For one, many older moms have to balance caretaking responsibilities for both their children and their own aging parents.
Then, as reported by neuropsychiatrist Louann Brizendine, MD ( author of the book “The Female Brain”) hormonal changes associated with menopause can actually alter the way we relate to our children and spouse. Less estrogen means less oxytocin, a hormone that promotes feelings of nurturing and caretaking.
Without it, we’re more inclined toward self-care than nurturing others. We’re also less likely to “bite our lip” and put up with things. This can lead to more conflict when others make demands .
And naturally, as our monthly cycle of fluctuating hormones comes to a close and hormone levels change to a steady state, we experience mood swings.
Fear not, though, we are rational beings and not slaves to our hormones. Menopause doesn’t mandate that we’ll stop caring for our children or become permanently edgy and argumentative. But it does require us to adapt and adjust. And that’s another stressor to cope with.
In addition, menopausal moms may be sharing space with preteens, who are about to begin their own hormonal roller coaster ride.
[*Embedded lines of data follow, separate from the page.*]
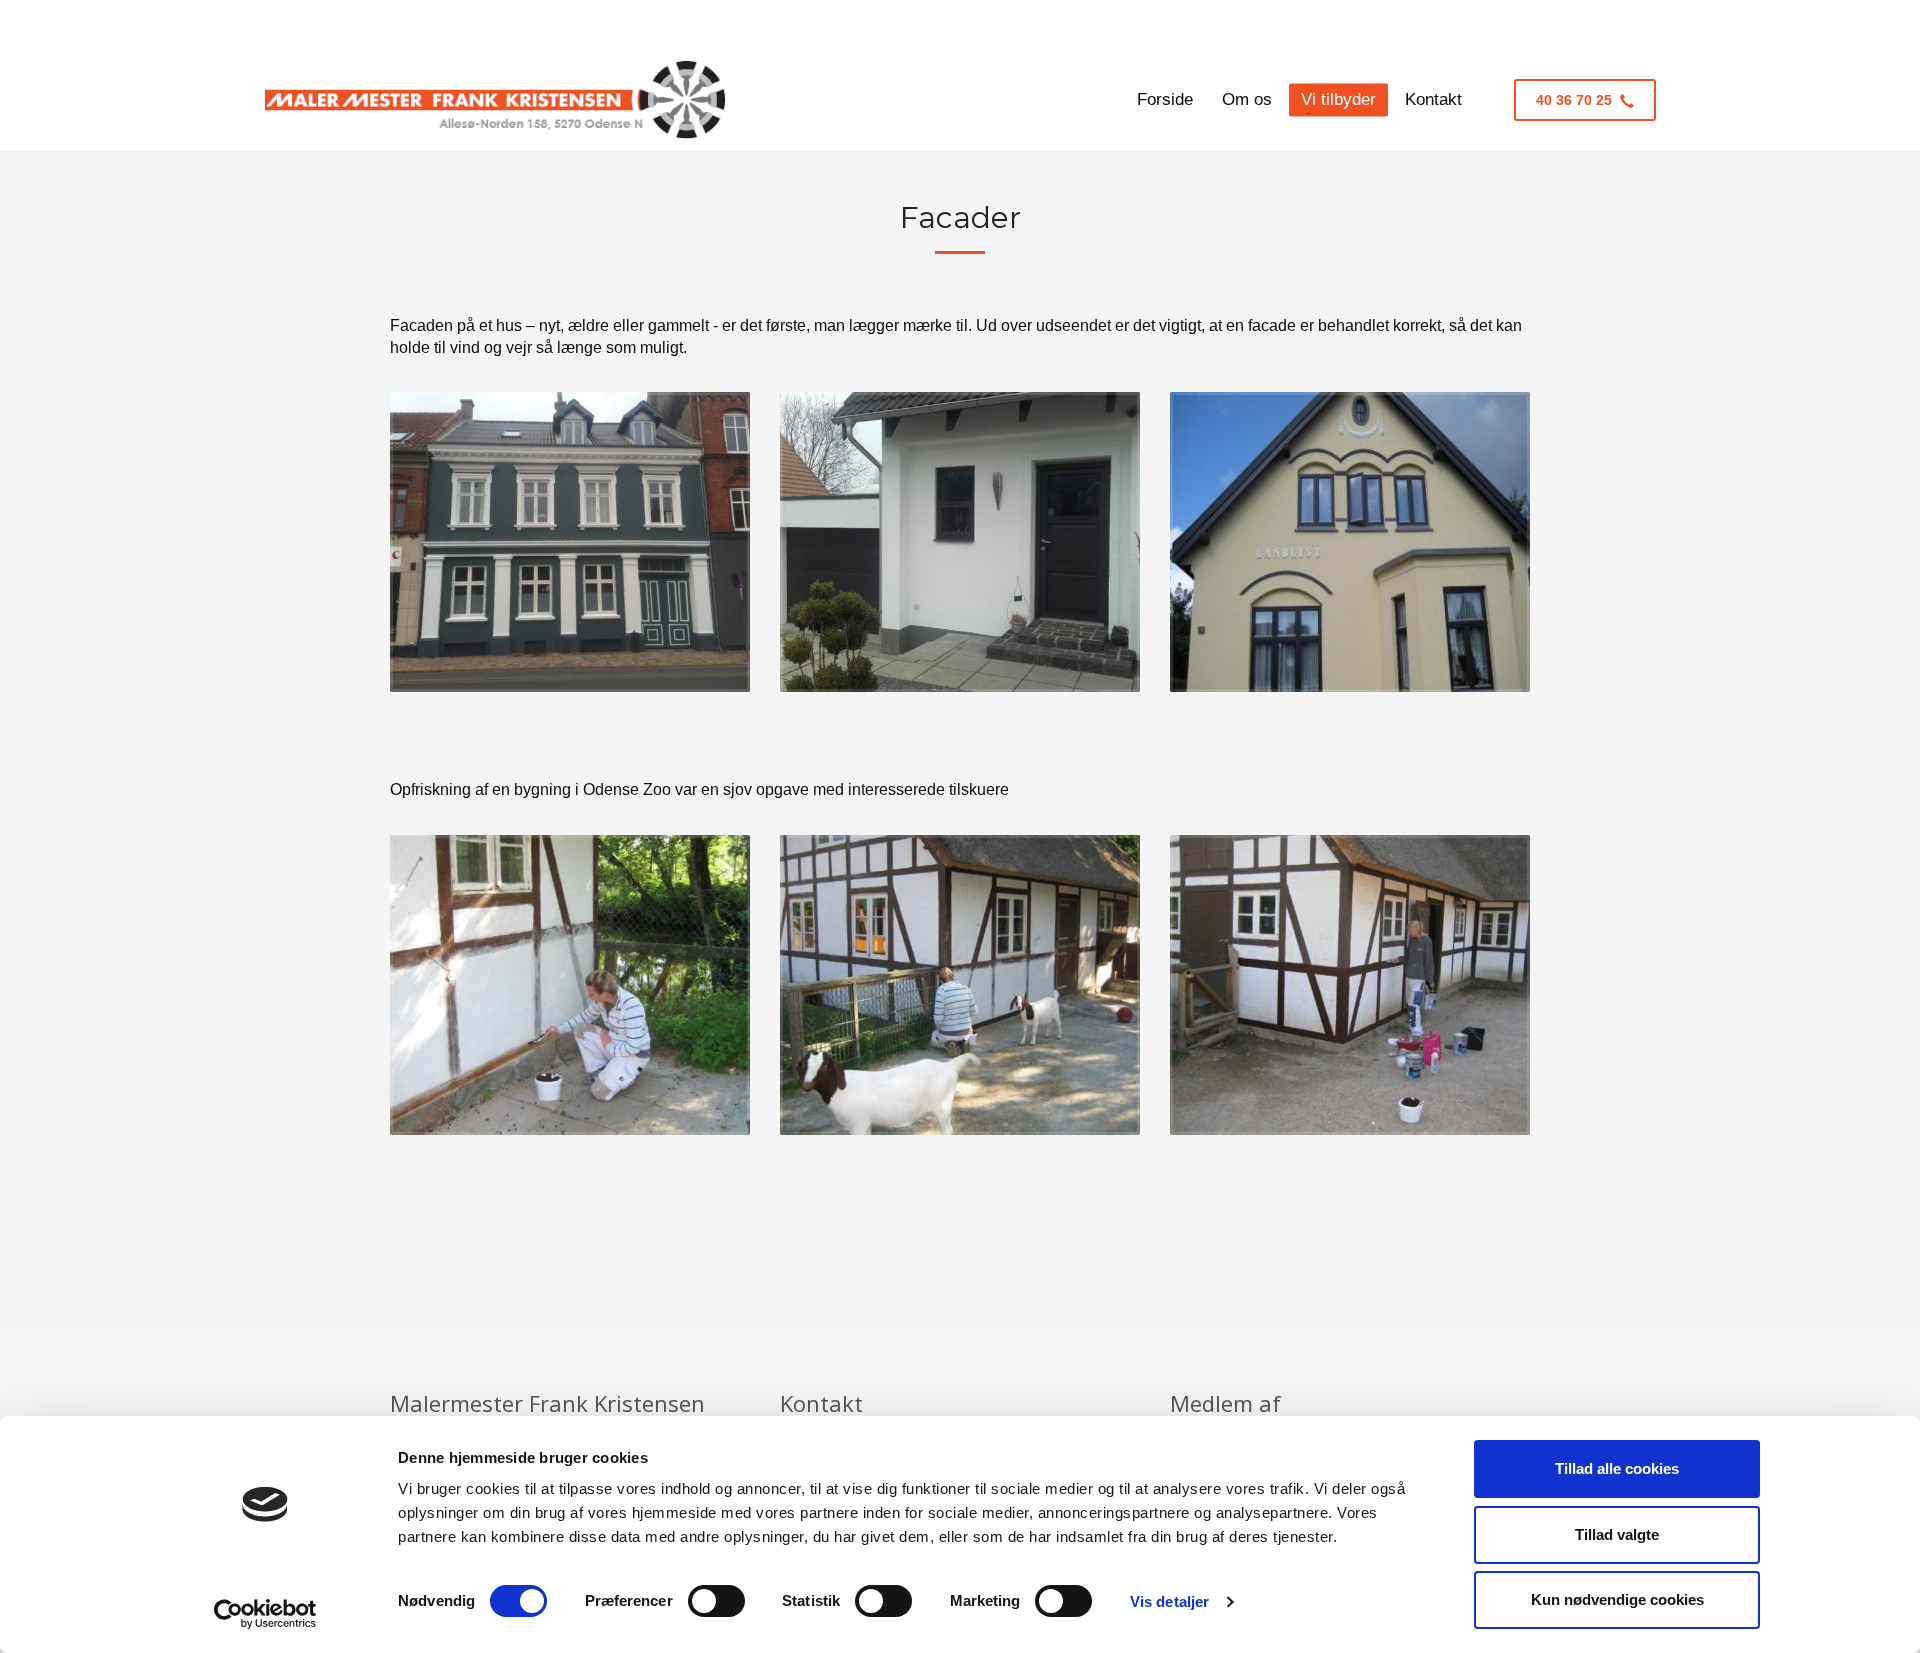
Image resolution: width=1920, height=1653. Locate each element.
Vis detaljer (1169, 1601)
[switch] (716, 1601)
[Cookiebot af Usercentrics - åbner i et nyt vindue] (265, 1614)
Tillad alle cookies (1617, 1468)
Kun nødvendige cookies (1617, 1599)
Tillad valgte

Got enough on your plate yet?
The good new is that menopausal brain fog is temporary. Once you’re through menopause, brain function returns to normal. (Egad, my great grandmother never STOPPED having hot flashes!) and your memory snaps back to its old self.
This is only partial consolation for those of us whose kids won’t leave for college (assuming they actually do leave) until our late fifties and beyond. We still have lots of mothering to do post-menopause. So as PMB subsides, MBS can still provide comic relief for the entire family.
Take the other morning, when I poured the cat’s breakfast into my own cereal bowl…then sat down to type and repeatedly hit “enter”, wondering why my keyboard kept creating more white space instead of a capital letter. I’m not getting stupid, really. I’m just perpetually distracted.